子供の薬を買いに来る親と、子供に直接ヒアリングすることで違う場合がある

 やや高齢のお客様から、動悸がするとのことで『求心』を求められて詳しくお話を訊くと坂を登る時にとのお話だったが、骨髄液の関係で治療を受けており他にも多くの薬を服用していることが分かった。
 お薬手帳を見せてもらうと、3軒の病院からそれぞれ処方された薬があるため、科目が違っても良いからいずれかの医師に相談するよう勧めた。
 生活保護を受けており働く意欲はあるというお話で、湿布薬を多く手元に置きたいからと2軒の病院から別成分の湿布を処方してもらっていた。
 お話していると精神疾患もある様子で終始病院の悪口ばかり言っていたけれど、ちゃんと通っているのは良いことでもある。
 問題は、町にあるドラッグストアーでは、このような患者さんと他の医療機関との連携を取る仕組みが全く無いことだ。

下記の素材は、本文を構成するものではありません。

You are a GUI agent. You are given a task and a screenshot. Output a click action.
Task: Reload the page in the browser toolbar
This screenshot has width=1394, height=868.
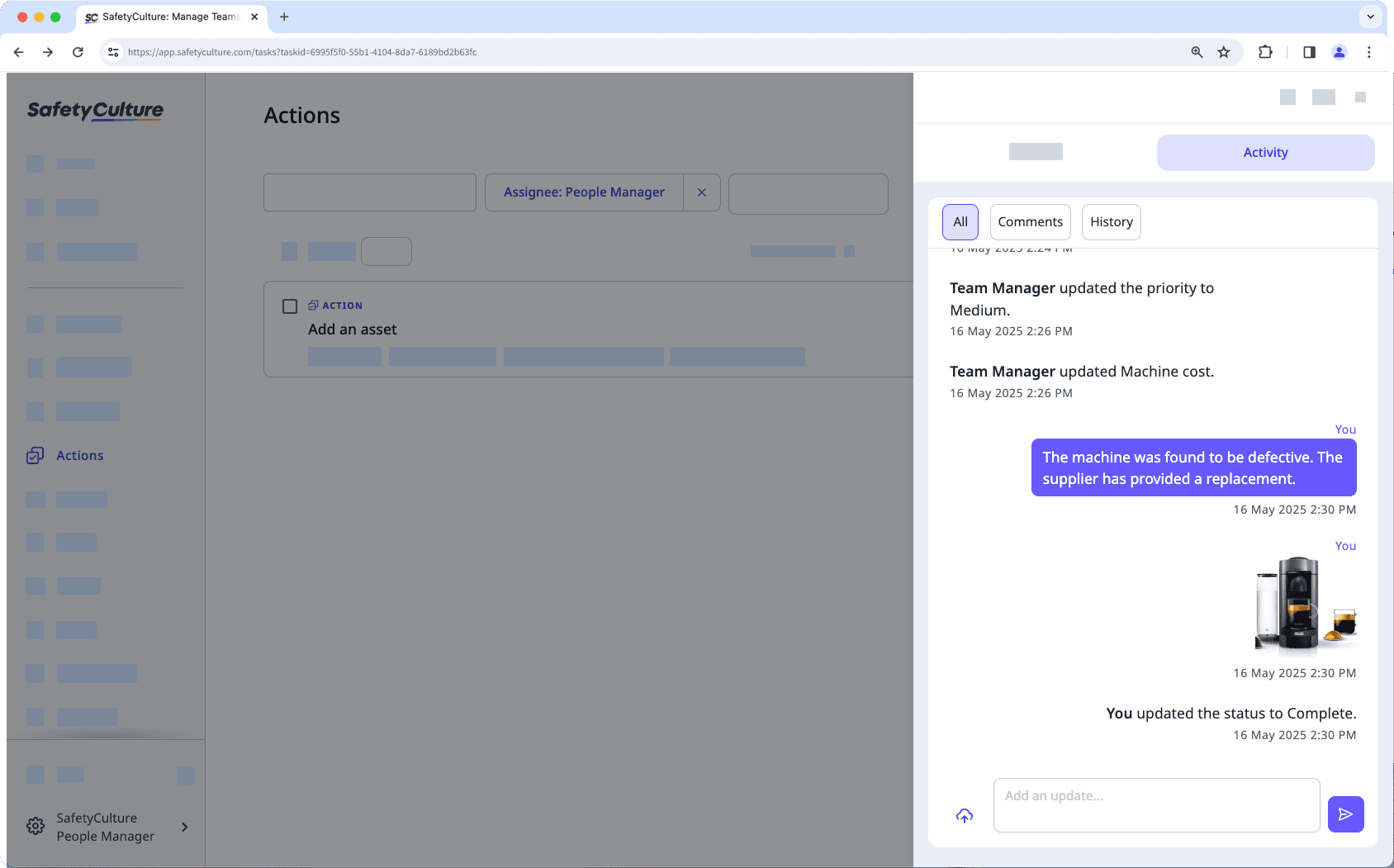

 小学生の子供を連れたお客様が『パブロンKidsかぜ薬』を選ばれたけれど、本人にヒアリングしてみると鼻づまりと咳の他に喉の痛みもあるというため、『ムヒこどもせきどめシロップ』を勧めて変更となった。
 お客様は当初、鼻づまりと咳のことしか言っていなかったから、本人から喉の痛みのことも聞けて良かった。
 患者本人である子供を連れてきていてさえこうなのだから、親だけが子供の薬を買いに来た時にちゃんと症状を把握してきているかと考えると不安に思う。
 子供が寝込んでいなくて家が近いのであれば連れてきてもらいたいし、もし家で子供を休ませているのであれば、連絡手段を確保しておいてもらえると助かる。
 お会計時に本人が湿った咳の音がしたので、内臓が冷えている可能性をお話して内臓を温めるために下半身に厚着をさせるよう、お客様に勧めた。
 また、温かい飲み物を積極的に飲むよう本人にお話すると、コーンスープを飲んだというので「それは良いこと」と伝えた。
 実際の症状を把握できるのと、本人に養生法を伝えられるのは、やはり望ましいのではないか。

 お客様が『セイロガン糖衣A錠』を持って来たさいに、腹痛には弱いことを伝えると他のお店で勧められたとのこと。
 患者は成人の娘さんで、下痢と腹痛を繰り返しているということから、ストレス性も考えられるため『桂枝加芍薬湯』を紹介し、『正露丸』には『セイロガン糖衣A錠』に比べて抗炎症剤と鎮痙攣剤が入っていることを伝えたところ、『正露丸』に変更された。
 『セイロガン糖衣A錠』を勧められたお店では、『正露丸』との違いは説明してもらえなかったとのことでお礼を言われた。
 それから『ビオフェルミン』も使っているとのお話だったが、確認したら『ビオフェルミン止瀉薬』のことだった。
 ブランド名とはいえ、内容の違う薬が同じブランドで販売されていては混乱する原因になると思うのだけれど。